Arbres en bordure de rue: nuisance ou bénéfice?

Certains citoyens qui viennent de subir une panne majeure d'électricité due à la chute de branches causée par le verglas voudraient couper au ras du sol les arbres en cause. Ils y voient là une nuisance pour l'entretien du réseau électrique. Parmi ces gens se trouve monsieur Paul A. Archambeault (La Voix de l'Est, 30-12-2013). Celui-ci souhaite que le gouvernement se dote d'une loi pour réguler la présence d'arbres sous les fils électriques en territoire habité.
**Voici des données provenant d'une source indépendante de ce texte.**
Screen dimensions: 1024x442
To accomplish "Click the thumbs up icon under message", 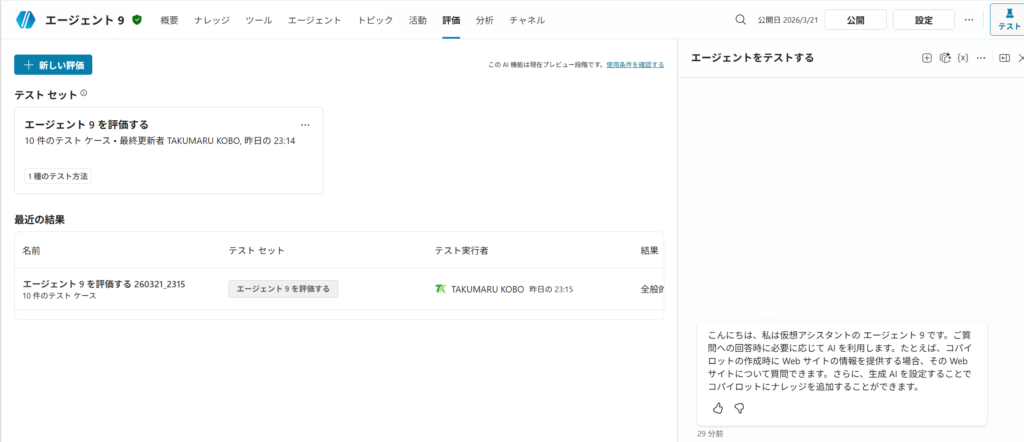I will click(x=718, y=408).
Il prend pour modèle le fait qu'Hydro-Québec élimine tous les arbres sur une bonne largeur sous ses lignes à haute tension.
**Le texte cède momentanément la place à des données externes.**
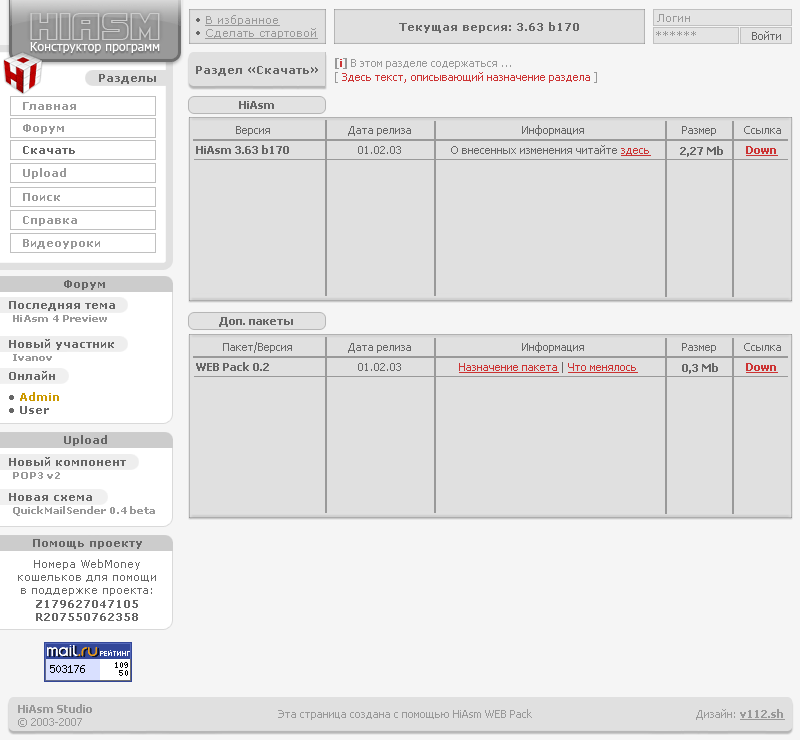The height and width of the screenshot is (740, 800).
Task: Download HiAsm 3.63 b170 via Down link
Action: coord(760,151)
Mais savez vous que les municipalités par voie de leur plan d'urbanisme ont le pouvoir d'adopter de tels règlements qui régissent la plantation d'arbres proches des lignes électriques? Ainsi, à Granby, les arbres qui vont atteindre plus de 13 mètres (près de 43 pieds) doivent être plantés à au moins 10 mètres (33 pieds) des lignes électriques. Les arbres qui feront à l'âge adulte un maximum de 13 mètres doivent être plantés à au moins 3 mètres (10 pieds) des lignes électriques. Et seuls les arbres faisant moins de 6 mètres une fois adultes peuvent être plantés près des fils électriques.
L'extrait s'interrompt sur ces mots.